> [Podany tekst]

Odpowiedz 
 
Ocena wątku:
  • 5 Głosów - 3.8 Średnio
  • 1
  • 2
  • 3
  • 4
  • 5
Piłka nożna ogólnie
26-06-2014, 12:04 PM (Ten post był ostatnio modyfikowany: 26-06-2014 12:17 PM przez Gogolius.)
Post: #1681
RE: Piłka nożna ogólnie
Dzien 14.

Czyli dzien kolejnych rozstrzygniec. Najpierw na boisko wyszla grupa F - pewna awansu Argentyna grala z Nigeria i byl to rewanz za poprzedni mundial gdzie, takze w grupie, padl bezbramkowy wynik. W drugim meczu Bosnia i Hercegowina walczyla o pierwsze zwyciestwo w historii swoich wystepow na mundialu, a Iran mial teoretyczna szanse na wyjscie z grupy.

Argentyna vs Nigeria to byl radosny futbol i grad goli. Nigeria w przeciwienstwie do Iranu nie skupiala sie na skomansowanej obronie i dyscyplinie taktycznej. W trzeciej minucie poszla akcja lewa strona, Enyama wybronil strzal (pilka odbila sie od niego, od slupka, znow od niego i chyba znow od slupka albo jakos tak Tongue), brazuca wyleciala na dziesiaty metr i Messi huknal nie do obrony pod poprzeczke. Wydawalo sie ze szybko strzelony gol uspokoi mecz tak jak to bylo w meczu Argentyny z Bosnia. Ale Nigeria to nie Bosnia -> rozpoczecie od srodka, akcja lewa strona i piekny strzal po dlugim. 1:1 a na zegarze niecale szesc minut. Argentyna grala swoje a Nigeria nie bardzo jej przeszkadzala - ale jak sie ma takiego bramkarza to mozna. Di Maria walil z dystansu ale wszystko Enyeama bronil, Messi przymierzyl w okienko i tez wylapal. Tuz przed przerwa jednak skapitulowal: rzut z prawej strony + lewa noga Messiego i gol. Z jednej strony strzal bezbledny i bramkarz nawet sie nie rzucil, z drugiej chwile wczesniej wybronil prawie takie samo uderzenie wiec mozna miec delikatne pretensje. Mamy gola do szatni i wydaje sie zesytuacja uspokojna. A gdzie tam, dwie minuty po rozpoczeciu drugiej polowy poszla akcja Nigeryjczykow i mamy 2:2. Argentyna byla myslami jeszcze w szatni, ale szybko sie obudzili - minelo kilka minut i 3:2 - szalony mecz. I gdy wydawalo sie ze strzelanie goli bedzie trwalo to... bramkarze zatrzymali licznik. Szczegolnie pracowal Enyeama wyciagajacy kilka strzalow w tym Lavezziego z bliska (kandydat na interwencje kolejki). Ostatecznie Argentyna wygrala 3:2 co pasowalo obu zespolom bo albicelestes wyszli z pierwszego a Nigeria z drugiego miejsca.

> [Wiersze]
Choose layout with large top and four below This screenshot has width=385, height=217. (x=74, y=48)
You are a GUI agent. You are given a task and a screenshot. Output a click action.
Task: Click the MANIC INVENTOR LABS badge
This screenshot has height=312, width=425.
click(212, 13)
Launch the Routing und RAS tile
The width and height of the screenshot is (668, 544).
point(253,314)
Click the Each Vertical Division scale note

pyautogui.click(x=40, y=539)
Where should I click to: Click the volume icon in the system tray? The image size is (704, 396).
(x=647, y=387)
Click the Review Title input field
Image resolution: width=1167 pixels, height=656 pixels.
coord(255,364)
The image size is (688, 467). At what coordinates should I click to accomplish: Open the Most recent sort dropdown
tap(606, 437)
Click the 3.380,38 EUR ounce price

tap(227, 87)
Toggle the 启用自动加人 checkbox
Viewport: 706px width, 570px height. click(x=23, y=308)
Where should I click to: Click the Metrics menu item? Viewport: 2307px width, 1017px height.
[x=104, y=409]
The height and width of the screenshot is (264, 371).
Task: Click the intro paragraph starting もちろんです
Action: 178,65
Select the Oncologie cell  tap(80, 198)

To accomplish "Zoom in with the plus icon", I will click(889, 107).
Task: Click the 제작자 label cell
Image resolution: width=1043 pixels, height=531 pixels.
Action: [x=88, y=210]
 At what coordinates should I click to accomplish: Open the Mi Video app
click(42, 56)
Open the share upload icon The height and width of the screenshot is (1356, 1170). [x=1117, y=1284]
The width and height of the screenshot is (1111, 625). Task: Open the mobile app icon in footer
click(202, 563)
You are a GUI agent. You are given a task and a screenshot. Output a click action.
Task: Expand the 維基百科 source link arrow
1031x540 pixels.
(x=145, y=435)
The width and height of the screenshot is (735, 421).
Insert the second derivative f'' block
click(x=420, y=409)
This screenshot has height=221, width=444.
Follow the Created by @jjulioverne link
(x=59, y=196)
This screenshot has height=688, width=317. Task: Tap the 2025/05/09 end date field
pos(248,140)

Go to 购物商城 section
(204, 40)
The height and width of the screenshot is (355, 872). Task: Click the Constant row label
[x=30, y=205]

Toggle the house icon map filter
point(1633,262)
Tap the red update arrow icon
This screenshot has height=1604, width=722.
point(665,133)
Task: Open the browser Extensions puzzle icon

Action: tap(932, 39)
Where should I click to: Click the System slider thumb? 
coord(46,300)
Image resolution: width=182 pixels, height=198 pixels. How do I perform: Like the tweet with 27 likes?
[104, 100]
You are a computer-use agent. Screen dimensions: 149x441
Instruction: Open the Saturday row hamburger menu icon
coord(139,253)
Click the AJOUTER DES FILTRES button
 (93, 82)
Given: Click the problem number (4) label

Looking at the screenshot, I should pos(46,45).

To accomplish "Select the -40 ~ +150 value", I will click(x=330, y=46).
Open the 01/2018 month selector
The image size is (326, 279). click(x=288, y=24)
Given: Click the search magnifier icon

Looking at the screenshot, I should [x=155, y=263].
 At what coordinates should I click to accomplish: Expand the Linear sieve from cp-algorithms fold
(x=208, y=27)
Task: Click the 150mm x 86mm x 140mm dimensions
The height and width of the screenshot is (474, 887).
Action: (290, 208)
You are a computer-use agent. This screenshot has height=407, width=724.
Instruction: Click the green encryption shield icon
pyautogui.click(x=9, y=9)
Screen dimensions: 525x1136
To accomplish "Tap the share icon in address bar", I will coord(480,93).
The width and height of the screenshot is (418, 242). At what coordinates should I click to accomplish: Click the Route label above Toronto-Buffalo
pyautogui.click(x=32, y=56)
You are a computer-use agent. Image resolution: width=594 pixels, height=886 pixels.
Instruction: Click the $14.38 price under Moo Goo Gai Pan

> [Do zrobienia]
1. Akapit podanego tekstu zaczynający się od słów „Czyli dzien kolejnych rozstrzygniec” przepisz krócej, w formie listy, z zachowaniem najważniejszych faktów.
2. Odpowiedz krótko na pytania do podanego tekstu:
(a) W której minucie Messi strzelił pierwszego gola w meczu z Nigerią?
(b) Ile minut po rozpoczęciu drugiej połowy Nigeria doprowadziła do wyniku 2:2?
(c) Z którego miejsca w grupie awansowała Nigeria?
3. Wypisz z podanego tekstu dokładnie fragment od „Post: #1681” do „wyjscie z grupy.”.
Korzystaj tylko z podanego tekstu.

> [Odpowiedzi]
1.
- Dzień 14. to dzień kolejnych rozstrzygnięć.
- Jako pierwsza zagrała grupa F.
- Argentyna, pewna awansu, zmierzyła się z Nigerią. Był to rewanż za poprzedni mundial, na którym te drużyny również spotkały się w grupie i zremisowały bez goli.
- W drugim meczu Bośnia i Hercegowina walczyła o pierwsze zwycięstwo w historii swoich występów na mundialu.
- Iran miał teoretyczną szansę na wyjście z grupy.

2.
(a) W trzeciej minucie.
(b) Dwie minuty.
(c) Z drugiego miejsca.

3.
Post: #1681
RE: Piłka nożna ogólnie
Dzien 14.

Czyli dzien kolejnych rozstrzygniec. Najpierw na boisko wyszla grupa F - pewna awansu Argentyna grala z Nigeria i byl to rewanz za poprzedni mundial gdzie, takze w grupie, padl bezbramkowy wynik. W drugim meczu Bosnia i Hercegowina walczyla o pierwsze zwyciestwo w historii swoich wystepow na mundialu, a Iran mial teoretyczna szanse na wyjscie z grupy.